Ronald Osmond Talbot (26 November 1903 – 5 January 1983), was a cricketer who played first-class cricket in New Zealand from 1922-23 to 1935-36, and toured England with the national team in 1931.

Talbot was educated at Christ's College, Christchurch, where he captained the First XI cricket team and the First XV Rugby team.

A middle-order batsman and medium-pace bowler, he made his first-class debut for Canterbury in a Plunket Shield match against Otago in January 1923, aged 19. He scored 105 in the first innings, the highest score in the match, and after not bowling in Otago's first innings, took 3 for 38 in the second. Canterbury won by 10 wickets, won Talbot's next match as well, and finished the season champions.

In 1925-26 he took 5 for 106 in 18 overs as Wellington made 494 for 9 on the first day, then made a pair when Wellington dismissed Canterbury cheaply twice on the second day. He did not make a fifty between his debut match and 1929–30, when he scored 50 and 113 in a narrow loss to Wellington. In 1930-31 he scored 182 runs at 30.33 and took six wickets at 32.33 to contribute to Canterbury's victory in the Plunket Shield and earn himself selection in the 14-man team to tour England in 1931.

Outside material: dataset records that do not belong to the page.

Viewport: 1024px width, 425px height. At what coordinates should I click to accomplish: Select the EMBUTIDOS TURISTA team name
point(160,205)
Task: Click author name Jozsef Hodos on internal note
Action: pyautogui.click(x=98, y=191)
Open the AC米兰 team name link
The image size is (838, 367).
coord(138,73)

In 24 first-class matches on the tour Talbot made 759 runs at 23.71 with four fifties and a highest score of 66, and took 17 wickets at 50.70. He was the only player not to appear in the Tests. Early in the tour he played a part in the victory over MCC at Lord's, when he made 66 in 50 minutes, "hitting half-volleys as if he hated them", and hitting one ball onto the top of the pavilion roof.

Opening the batting for Canterbury against Auckland in the first match of the 1932-33 season he made 55 and 117, his highest score. He moved to Otago in 1933, playing four matches in the next three seasons with moderate success.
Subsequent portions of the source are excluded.